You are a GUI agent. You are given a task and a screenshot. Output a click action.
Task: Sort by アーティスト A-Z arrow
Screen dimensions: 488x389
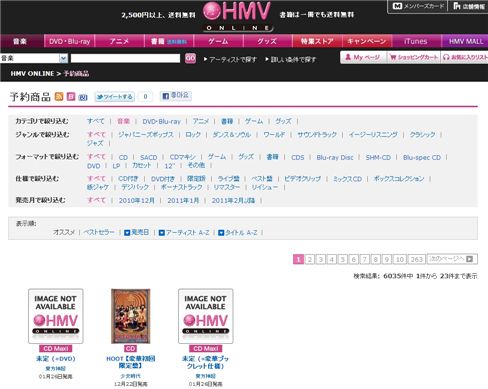162,233
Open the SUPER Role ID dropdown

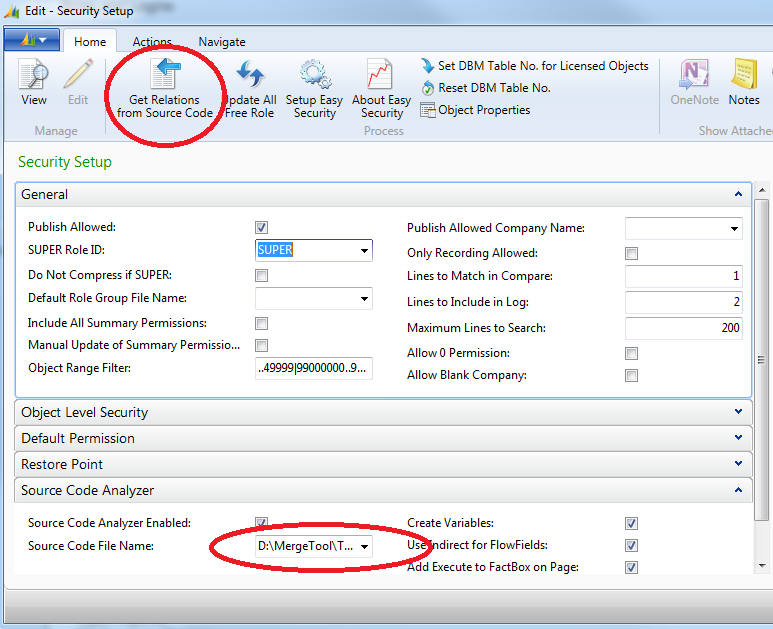363,251
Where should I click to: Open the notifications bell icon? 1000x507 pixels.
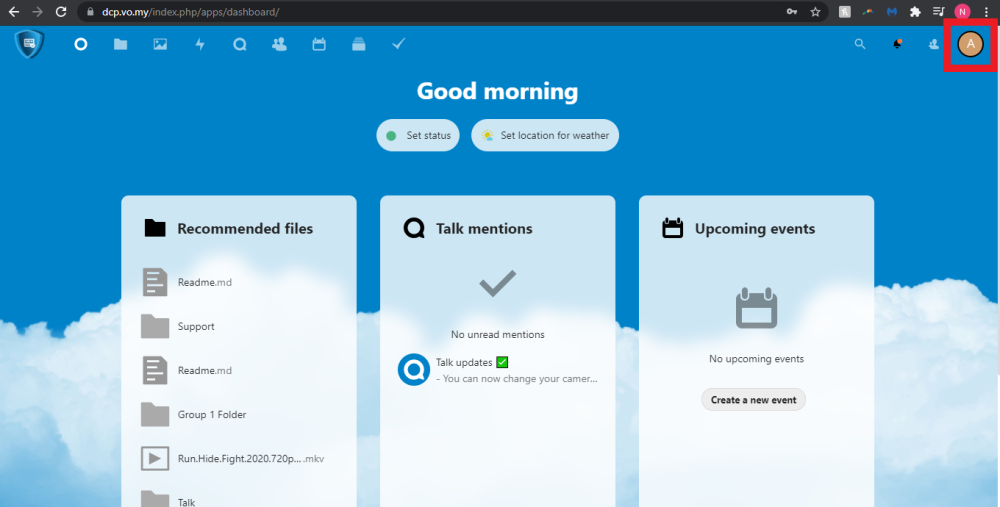[x=897, y=44]
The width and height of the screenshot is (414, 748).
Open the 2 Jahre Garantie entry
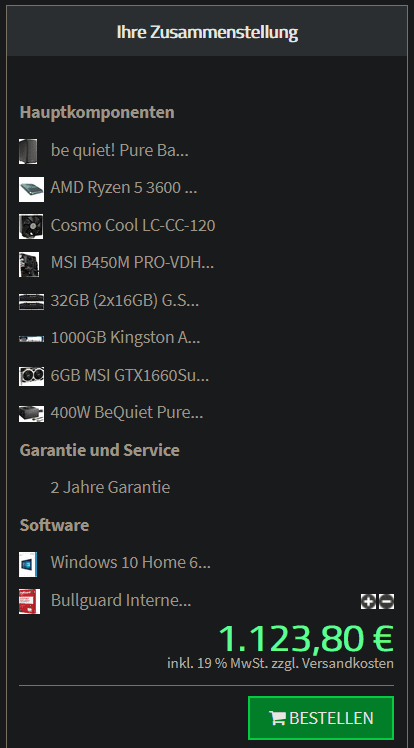[x=110, y=488]
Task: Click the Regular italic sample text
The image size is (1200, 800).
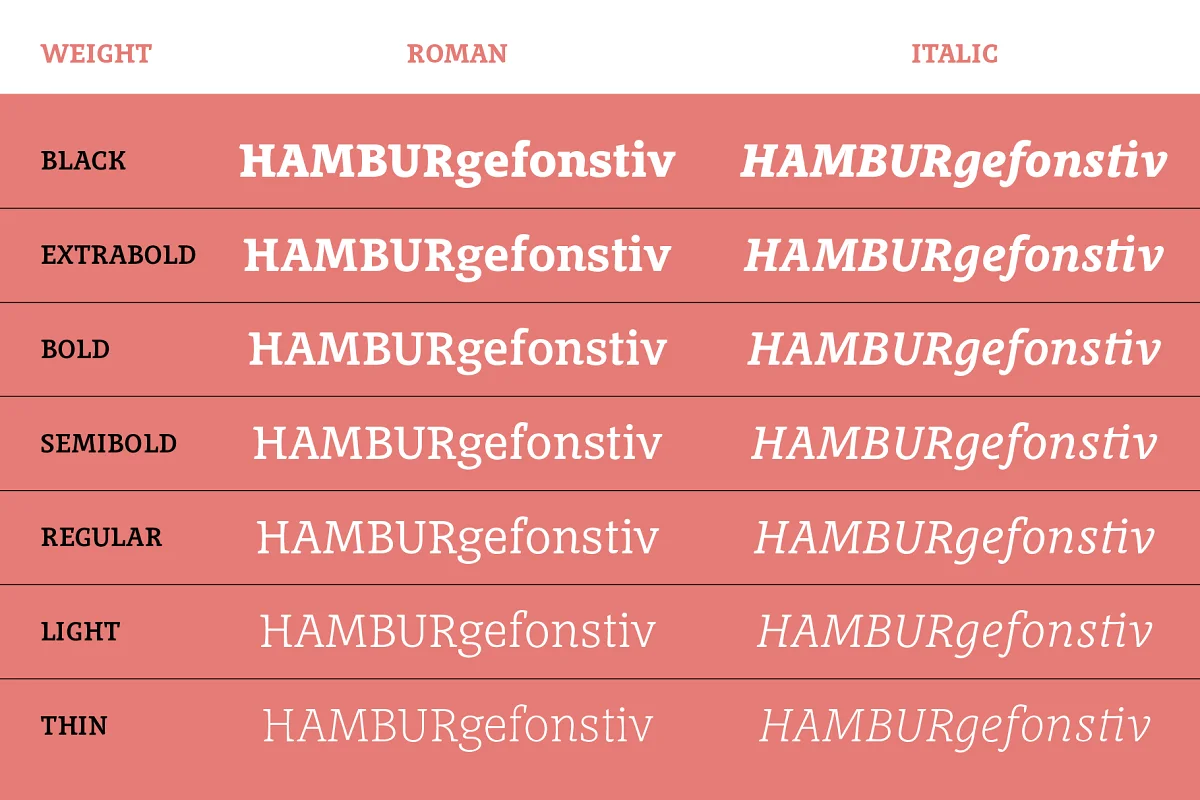Action: pos(954,539)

-.-.-

* [ACTIVITY] Please retype exactly the lines from the one containing "Screen dimensions: 488x389" to the last line of the records above, both included, without any pictures.

* [SOLVED PROBLEM]
Screen dimensions: 488x389
162,233
Open the SUPER Role ID dropdown

363,251
Where should I click to: Open the notifications bell icon? 1000x507 pixels.
[x=897, y=44]
The width and height of the screenshot is (414, 748).
Open the 2 Jahre Garantie entry
[x=110, y=488]
Task: Click the Regular italic sample text
The image size is (1200, 800).
Action: pos(954,539)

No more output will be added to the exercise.